**WHAT IS NEEDED:**
The line containing "[Türk dünyasından ressamlar" marks the end, so write out exactly every line from the top of the entries below through that one.
=== Section Start ===
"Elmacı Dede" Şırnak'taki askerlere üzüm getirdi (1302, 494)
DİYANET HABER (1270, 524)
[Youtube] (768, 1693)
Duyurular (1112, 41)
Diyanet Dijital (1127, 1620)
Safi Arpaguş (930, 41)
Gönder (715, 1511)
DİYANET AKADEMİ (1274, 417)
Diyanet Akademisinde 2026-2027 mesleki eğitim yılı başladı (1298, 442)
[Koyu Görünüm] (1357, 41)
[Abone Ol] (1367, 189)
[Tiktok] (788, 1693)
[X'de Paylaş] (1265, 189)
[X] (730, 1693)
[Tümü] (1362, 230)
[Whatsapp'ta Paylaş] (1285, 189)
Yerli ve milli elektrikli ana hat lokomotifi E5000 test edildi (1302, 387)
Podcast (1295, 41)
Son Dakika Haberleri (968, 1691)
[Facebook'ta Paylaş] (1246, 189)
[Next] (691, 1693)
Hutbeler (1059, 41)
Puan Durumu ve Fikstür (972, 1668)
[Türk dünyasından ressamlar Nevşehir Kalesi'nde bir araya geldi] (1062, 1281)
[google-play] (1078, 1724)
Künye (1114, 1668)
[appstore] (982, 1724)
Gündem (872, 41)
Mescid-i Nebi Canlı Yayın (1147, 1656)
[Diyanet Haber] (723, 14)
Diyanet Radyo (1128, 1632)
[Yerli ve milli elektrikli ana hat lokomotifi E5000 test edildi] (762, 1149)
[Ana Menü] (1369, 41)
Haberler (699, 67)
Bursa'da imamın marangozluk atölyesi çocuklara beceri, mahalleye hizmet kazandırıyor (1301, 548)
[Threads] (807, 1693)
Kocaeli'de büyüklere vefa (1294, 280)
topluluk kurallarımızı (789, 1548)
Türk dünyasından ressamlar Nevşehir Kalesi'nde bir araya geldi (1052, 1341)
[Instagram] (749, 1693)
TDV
=== Section End ===
**WRITTEN ANSWER:**
"Elmacı Dede" Şırnak'taki askerlere üzüm getirdi (1302, 494)
DİYANET HABER (1270, 524)
[Youtube] (768, 1693)
Duyurular (1112, 41)
Diyanet Dijital (1127, 1620)
Safi Arpaguş (930, 41)
Gönder (715, 1511)
DİYANET AKADEMİ (1274, 417)
Diyanet Akademisinde 2026-2027 mesleki eğitim yılı başladı (1298, 442)
[Koyu Görünüm] (1357, 41)
[Abone Ol] (1367, 189)
[Tiktok] (788, 1693)
[X'de Paylaş] (1265, 189)
[X] (730, 1693)
[Tümü] (1362, 230)
[Whatsapp'ta Paylaş] (1285, 189)
Yerli ve milli elektrikli ana hat lokomotifi E5000 test edildi (1302, 387)
Podcast (1295, 41)
Son Dakika Haberleri (968, 1691)
[Facebook'ta Paylaş] (1246, 189)
[Next] (691, 1693)
Hutbeler (1059, 41)
Puan Durumu ve Fikstür (972, 1668)
[Türk dünyasından ressamlar Nevşehir Kalesi'nde bir araya geldi] (1062, 1281)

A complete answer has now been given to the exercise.